Stored data entries:
|---|
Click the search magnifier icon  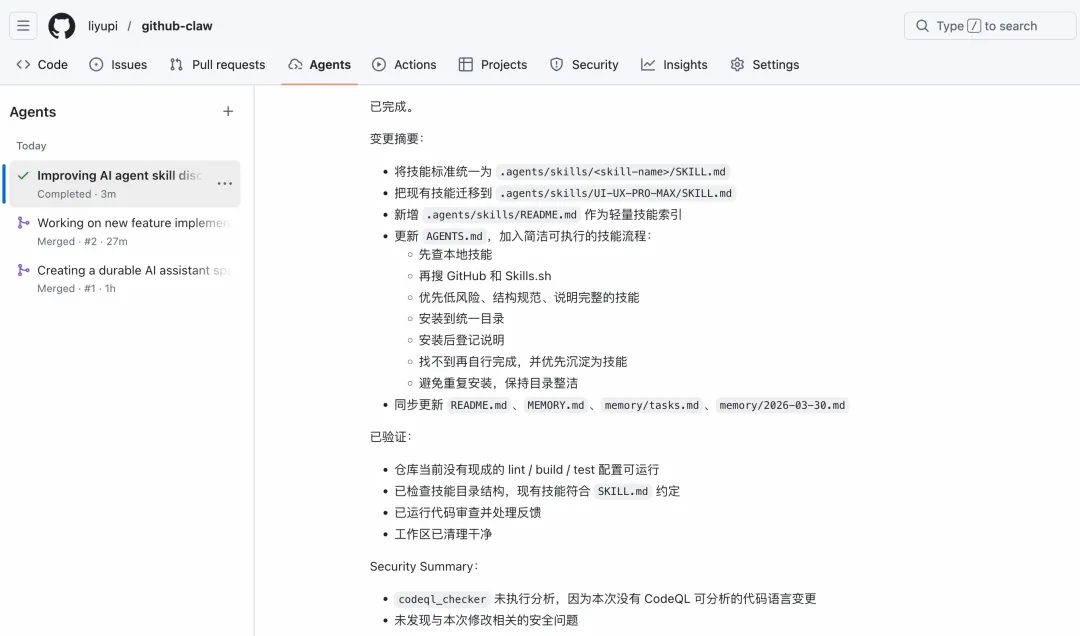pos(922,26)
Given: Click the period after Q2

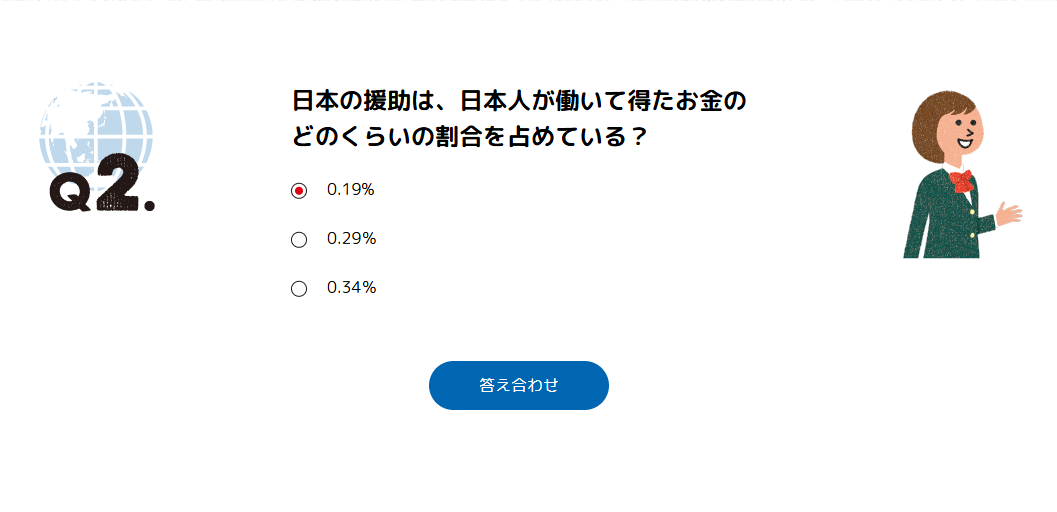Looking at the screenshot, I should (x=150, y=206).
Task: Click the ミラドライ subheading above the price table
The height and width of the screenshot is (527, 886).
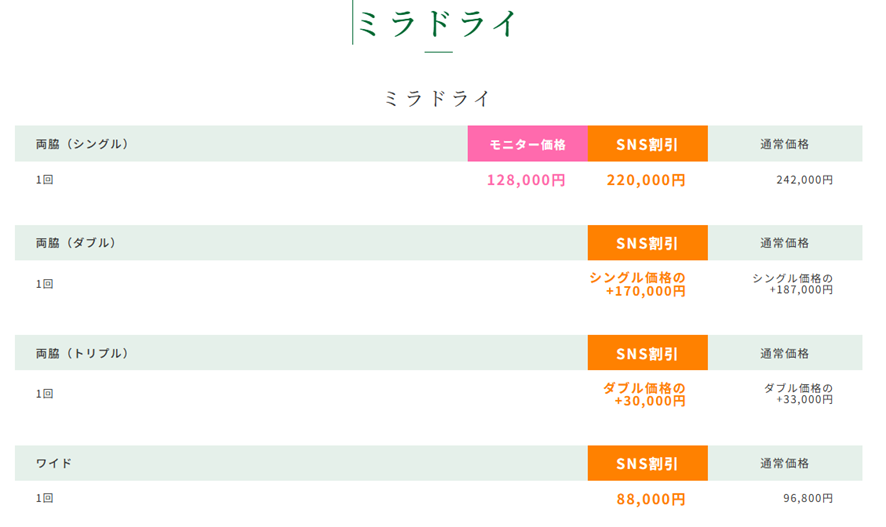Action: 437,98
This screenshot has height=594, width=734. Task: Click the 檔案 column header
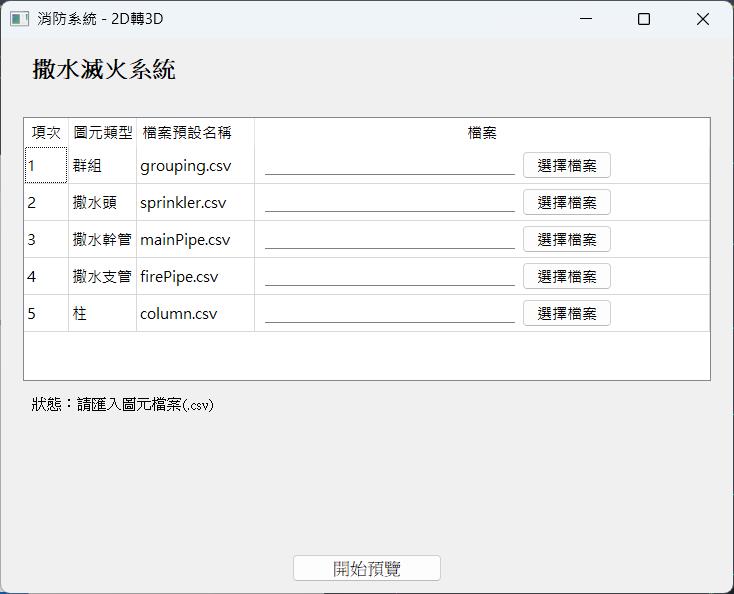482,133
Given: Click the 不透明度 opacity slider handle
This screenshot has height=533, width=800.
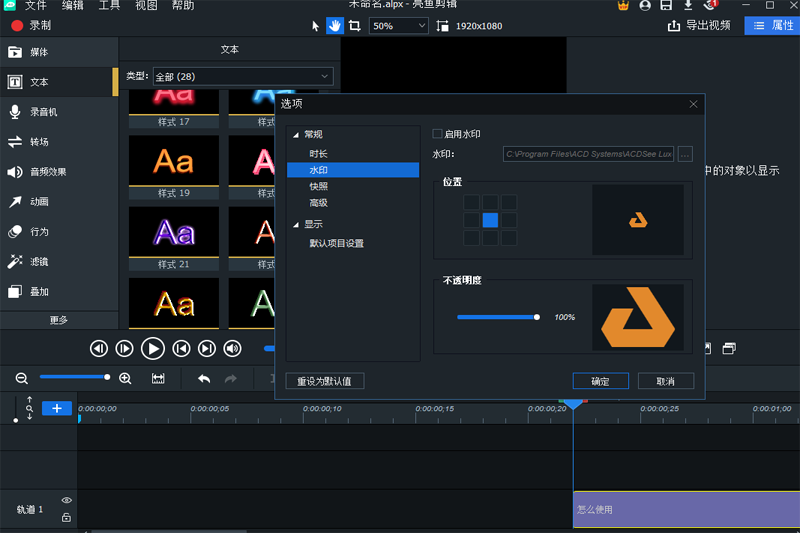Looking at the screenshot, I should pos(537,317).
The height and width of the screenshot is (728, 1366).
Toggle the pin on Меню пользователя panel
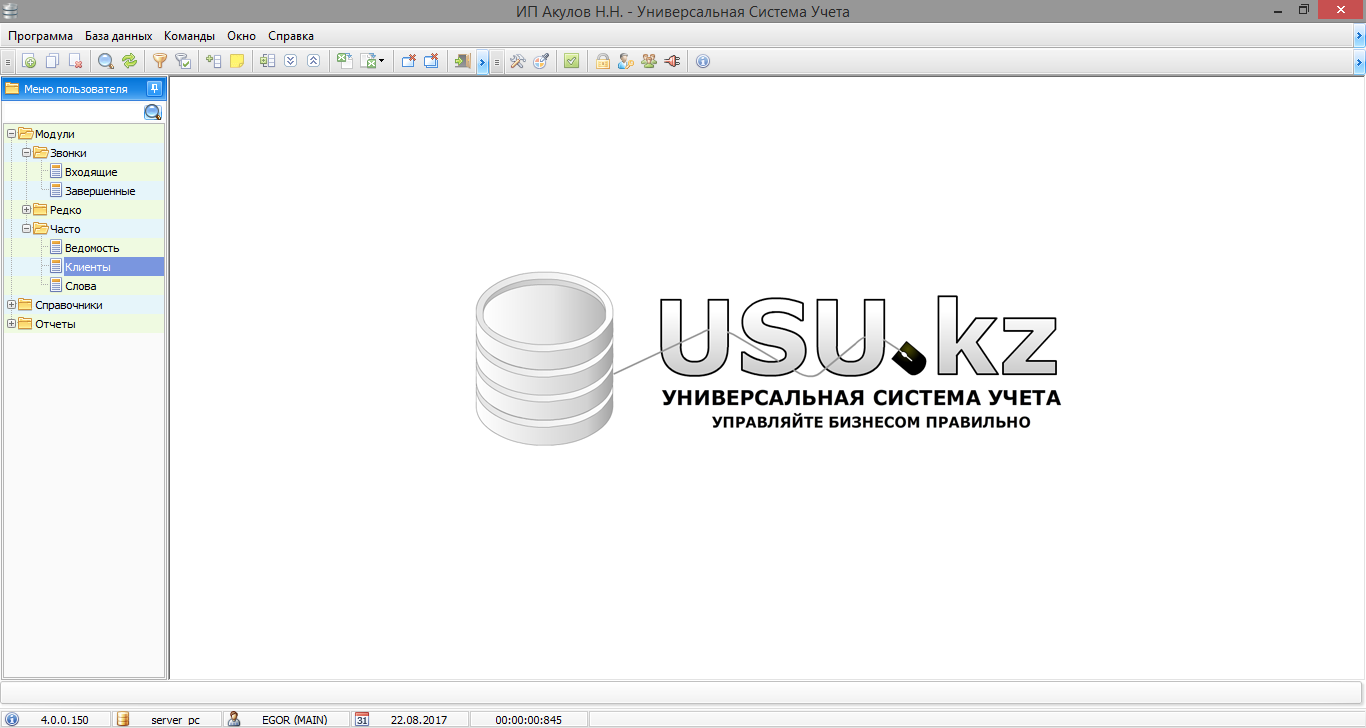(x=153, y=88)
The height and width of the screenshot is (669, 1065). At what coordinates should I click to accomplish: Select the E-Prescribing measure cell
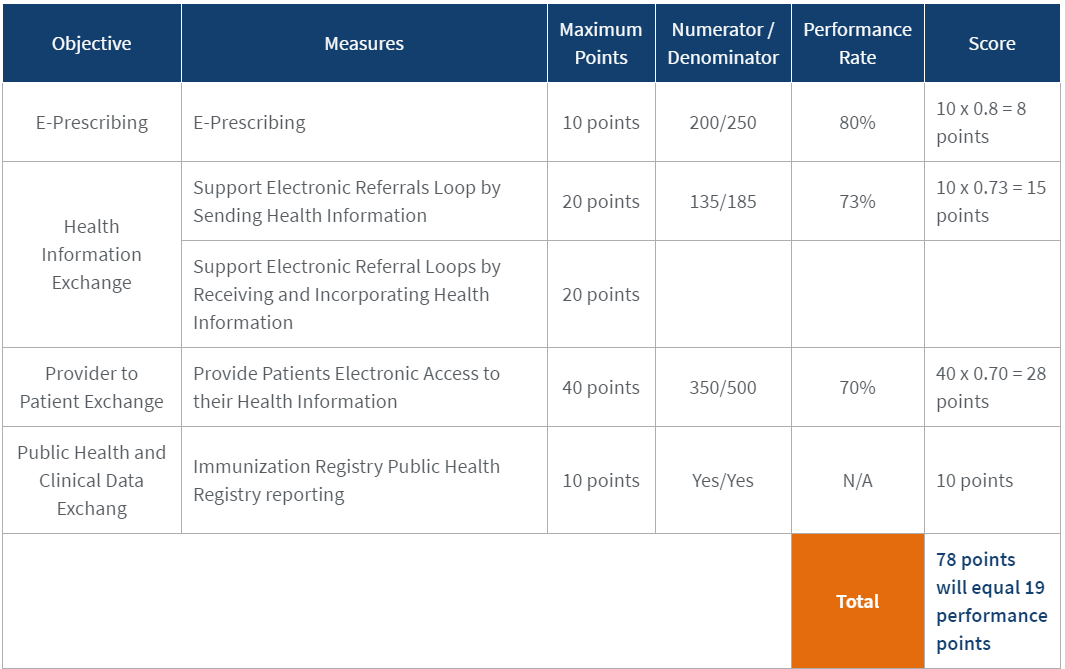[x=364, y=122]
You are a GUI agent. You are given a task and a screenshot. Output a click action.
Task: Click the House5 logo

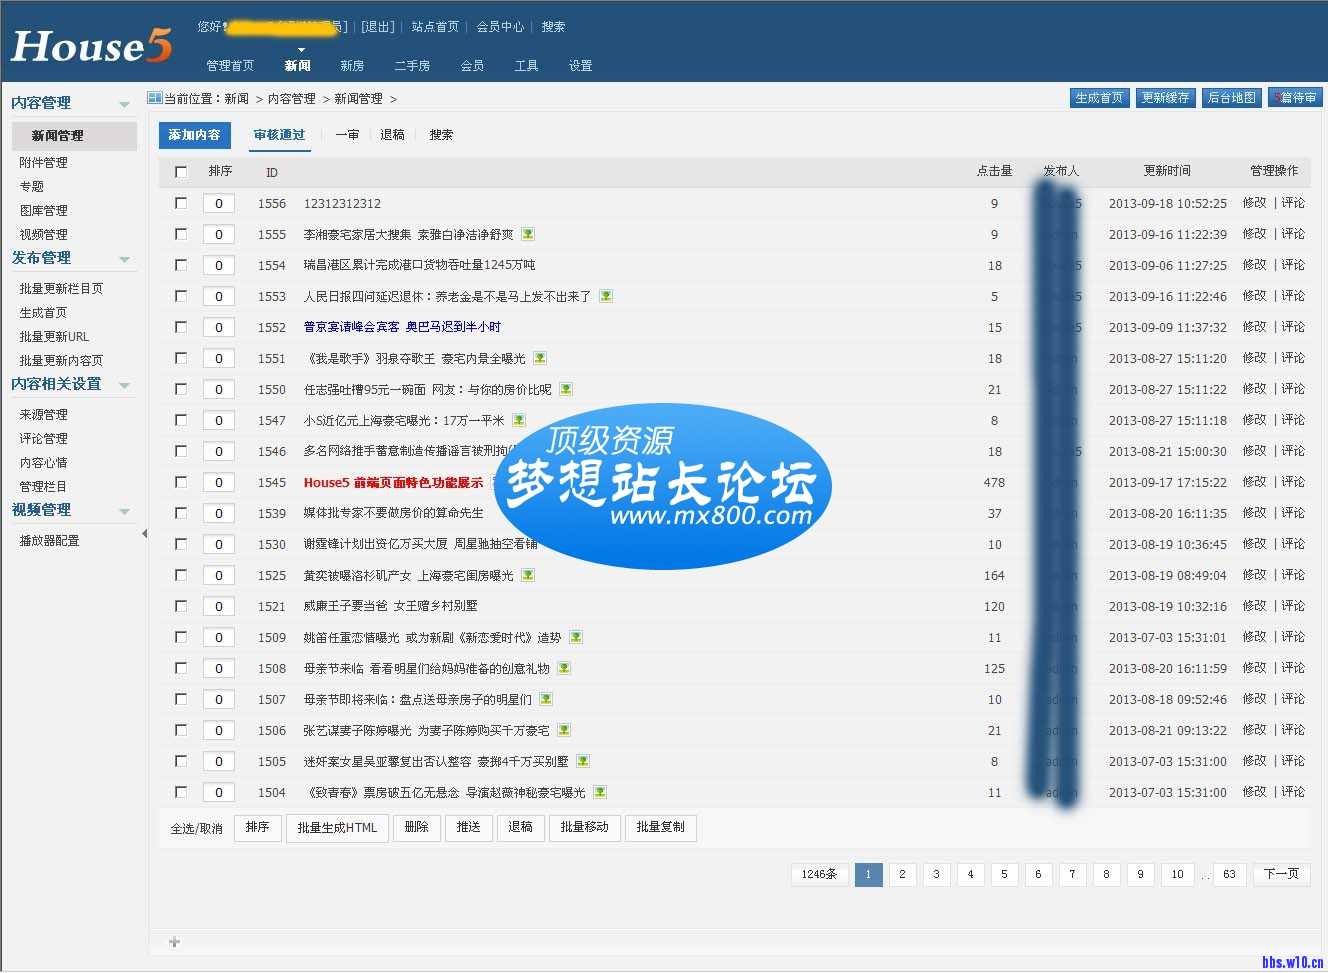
|---|
■ WHAT YOU SHOULD DO: The answer should consist only of the lines from the line with "Given: Click the 不透明度 opacity slider handle" through the last line of the data, repeated exactly; pictures stay out.

■ SOLUTION FOR THIS EXERCISE:
Given: Click the 不透明度 opacity slider handle
This screenshot has height=533, width=800.
Looking at the screenshot, I should pos(537,317).
The height and width of the screenshot is (728, 1366).
Toggle the pin on Меню пользователя panel
(x=153, y=88)
The height and width of the screenshot is (669, 1065). At what coordinates should I click to accomplish: Select the E-Prescribing measure cell
[x=364, y=122]
You are a GUI agent. You are given a task and a screenshot. Output a click action.
Task: Click the House5 logo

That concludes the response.